- Original title: 世界零距離
- Genre: Travel
- Starring: Anthony Fong Tung Shingzh [zh] (方東昇) Chan Pui Ka (陳沛珈) Joana Hoiteng U (余凱婷)
- Narrated by: Anthony Fong Tung Shing (方東昇)
- Country of origin: Hong Kong
- Original language: Cantonese

Production
- Production company: TVB

Original release
- Release: 2 December 2013 – 20 January 2017

= Big Big World (TV programme) =

Big Big World (世界零距離 (世界零距离)) is a Hong Kong travel television programme produced and broadcast by TVB. It debuted on 2 December 2013. The show's hosts were Anthony Fong Tung Shing (方東昇), Chan Pui Ka (陳沛珈), and Joana Hoiteng U (余凱婷).

==Format==
The programme features "out-of-the-way" places that are not frequented by Hong Kong residents.

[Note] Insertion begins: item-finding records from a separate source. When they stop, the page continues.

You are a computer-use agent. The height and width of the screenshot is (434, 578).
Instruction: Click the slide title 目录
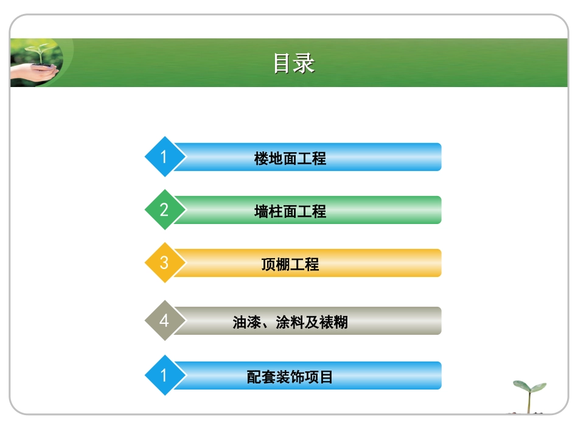click(293, 63)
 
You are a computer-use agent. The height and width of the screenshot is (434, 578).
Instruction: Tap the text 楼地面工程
click(290, 159)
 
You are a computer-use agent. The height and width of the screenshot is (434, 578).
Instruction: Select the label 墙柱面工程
click(290, 212)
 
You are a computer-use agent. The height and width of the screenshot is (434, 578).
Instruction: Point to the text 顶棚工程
click(290, 265)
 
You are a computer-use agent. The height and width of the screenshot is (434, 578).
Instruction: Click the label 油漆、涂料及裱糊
click(290, 322)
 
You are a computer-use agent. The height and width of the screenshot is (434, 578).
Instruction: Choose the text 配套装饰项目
click(290, 377)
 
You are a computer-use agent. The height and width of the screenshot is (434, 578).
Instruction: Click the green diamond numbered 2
click(163, 211)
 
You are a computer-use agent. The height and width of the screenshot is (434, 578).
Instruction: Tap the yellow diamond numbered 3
click(163, 264)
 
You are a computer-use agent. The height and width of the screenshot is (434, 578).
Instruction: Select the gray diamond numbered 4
click(163, 320)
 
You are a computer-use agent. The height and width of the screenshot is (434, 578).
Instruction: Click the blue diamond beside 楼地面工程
click(163, 158)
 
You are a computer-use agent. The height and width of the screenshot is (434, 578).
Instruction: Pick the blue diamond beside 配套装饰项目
click(163, 376)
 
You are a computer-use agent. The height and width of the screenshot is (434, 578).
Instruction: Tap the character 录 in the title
click(304, 63)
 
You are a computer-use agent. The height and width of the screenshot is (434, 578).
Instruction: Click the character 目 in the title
click(282, 63)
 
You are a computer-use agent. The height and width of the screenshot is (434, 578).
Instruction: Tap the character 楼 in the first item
click(261, 159)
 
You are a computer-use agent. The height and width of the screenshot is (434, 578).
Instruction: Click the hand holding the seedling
click(33, 72)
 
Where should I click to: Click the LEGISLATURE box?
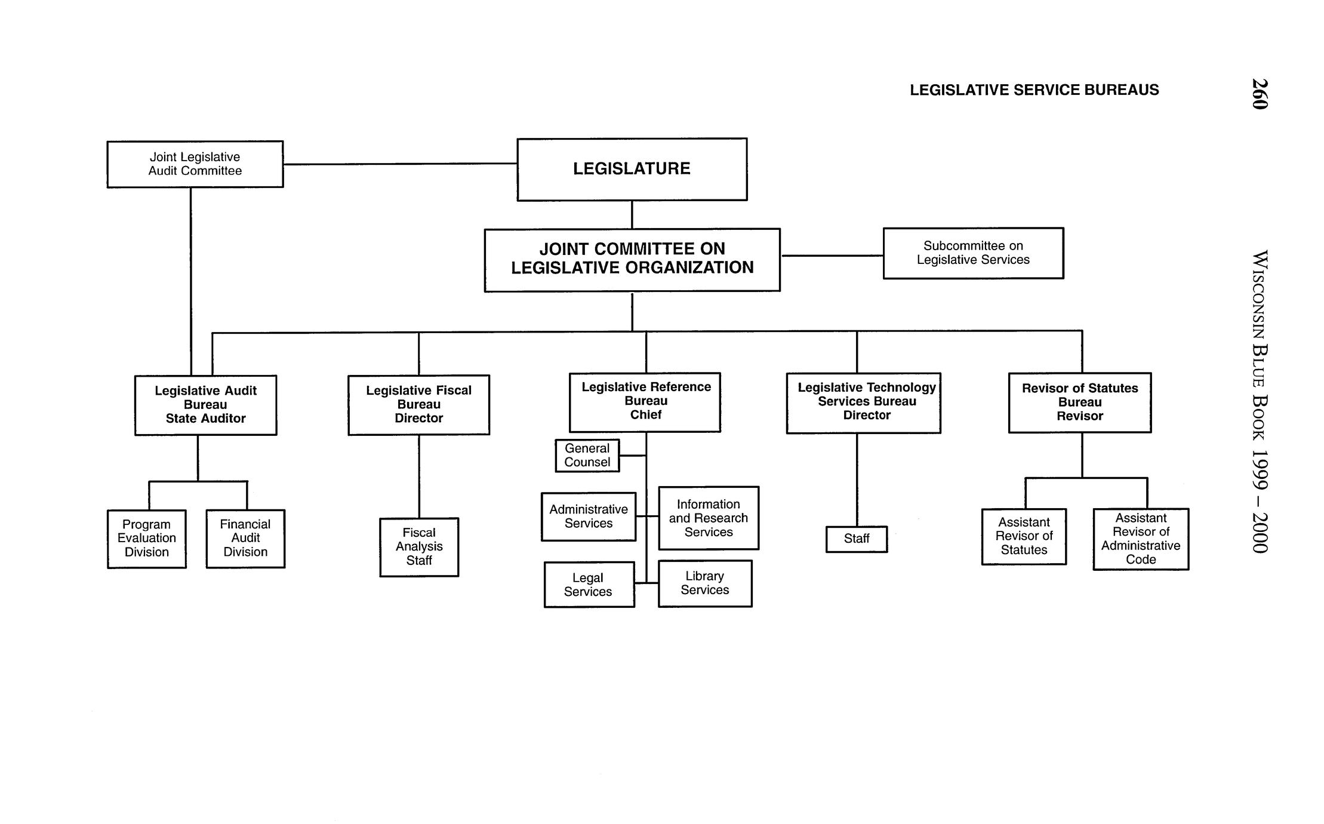(x=632, y=169)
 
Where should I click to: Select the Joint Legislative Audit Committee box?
(x=195, y=164)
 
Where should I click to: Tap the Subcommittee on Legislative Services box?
(x=973, y=253)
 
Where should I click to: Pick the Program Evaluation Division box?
(x=146, y=538)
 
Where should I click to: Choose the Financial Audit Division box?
(x=245, y=538)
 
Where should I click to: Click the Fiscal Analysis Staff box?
(x=419, y=546)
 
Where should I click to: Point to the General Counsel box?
(x=587, y=455)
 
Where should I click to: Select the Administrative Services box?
(x=588, y=516)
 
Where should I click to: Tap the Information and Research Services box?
(x=709, y=518)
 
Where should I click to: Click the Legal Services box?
(x=589, y=585)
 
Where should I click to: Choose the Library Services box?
(x=704, y=583)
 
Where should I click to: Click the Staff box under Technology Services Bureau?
(x=856, y=539)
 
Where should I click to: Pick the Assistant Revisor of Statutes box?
(x=1024, y=536)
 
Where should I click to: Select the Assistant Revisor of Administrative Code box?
(x=1140, y=539)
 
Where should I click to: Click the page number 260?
(x=1259, y=94)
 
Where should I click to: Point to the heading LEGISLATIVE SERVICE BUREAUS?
(x=1034, y=90)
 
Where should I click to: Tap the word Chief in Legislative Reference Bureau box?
(x=645, y=415)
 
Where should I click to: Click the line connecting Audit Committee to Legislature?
(x=400, y=164)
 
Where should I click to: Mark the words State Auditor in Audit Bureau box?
(x=205, y=419)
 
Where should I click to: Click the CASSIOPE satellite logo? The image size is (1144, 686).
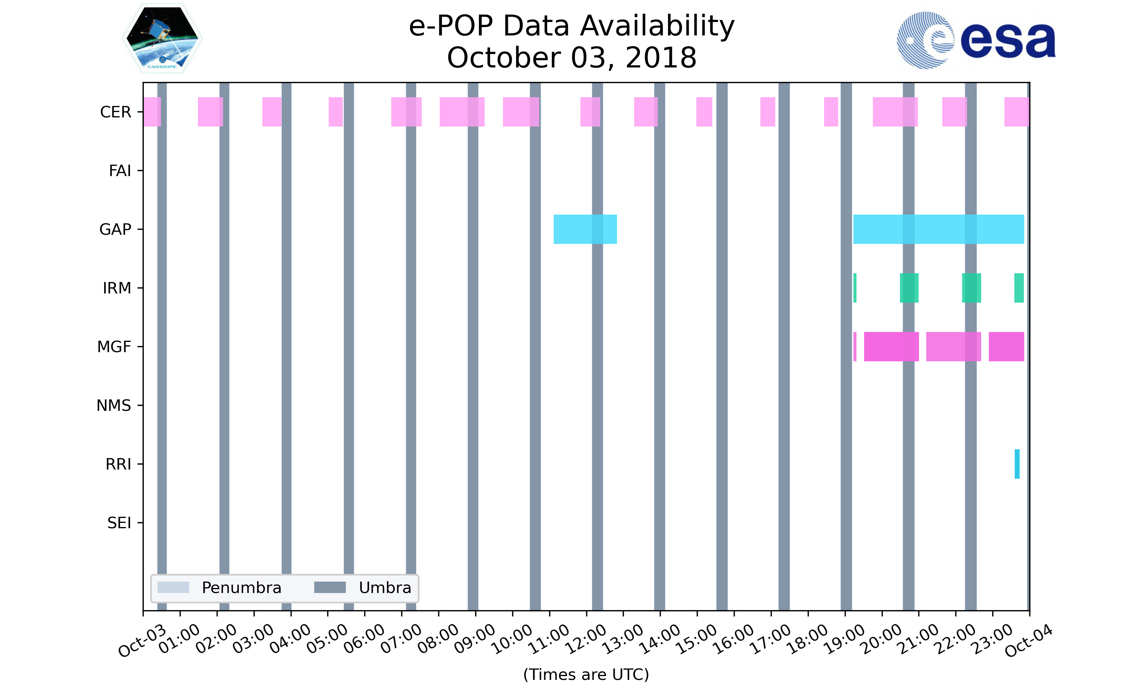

The programme is presented by news reporters and presenters with TVB's news division, whereas TVB travel programs usually feature the channel's actors and actresses.

In addition to presenting the sights of each country profiled, the programme also focuses on the social problems faced by each of the countries, in addition to comparing and contrasting them to problems faced by Hong Kong residents.

Each series was broadcast on TVB's digital-only iNews channel, with a condensed omnibus version airing on TVB Jade at a later time.

==Overview==

===Series 1===
The first series debuted on 2 December 2013, via iNews. The countries visited in the first series include Bhutan, Vanuatu, Tonga, Gibraltar, Jamaica, Jordan, Lithuania, Brazil, and Mongolia.

===Series 2===
Countries featured in the second series include Falkland Islands, French Guiana, Liechtenstein, Cayman Islands, Venezuela, Fiji, Vanuatu, Tuvalu, and Greenland.

===Series 3===
Countries and places featured in the second series include Ethiopia, Vladivostok, Catalonia, Kaliningrad, Ecuador, and Panama. The last episode of the series aired 20 January 2017.

==Reception==
The Hong Kong Economic Times said the show received "praise for being both entertaining and funny", noting that Anthony Fong Tung Shing's "corny jokes and witty one-liners have spread widely across the internet". The Macao Daily News praised the show as "truly worth watching", citing "the hosts' lively and witty dialogue that make it even more engaging". The newspaper further said that the three presenters have "clear articulation, sharp pronunciation, and quick wit, delivering an outstanding performance".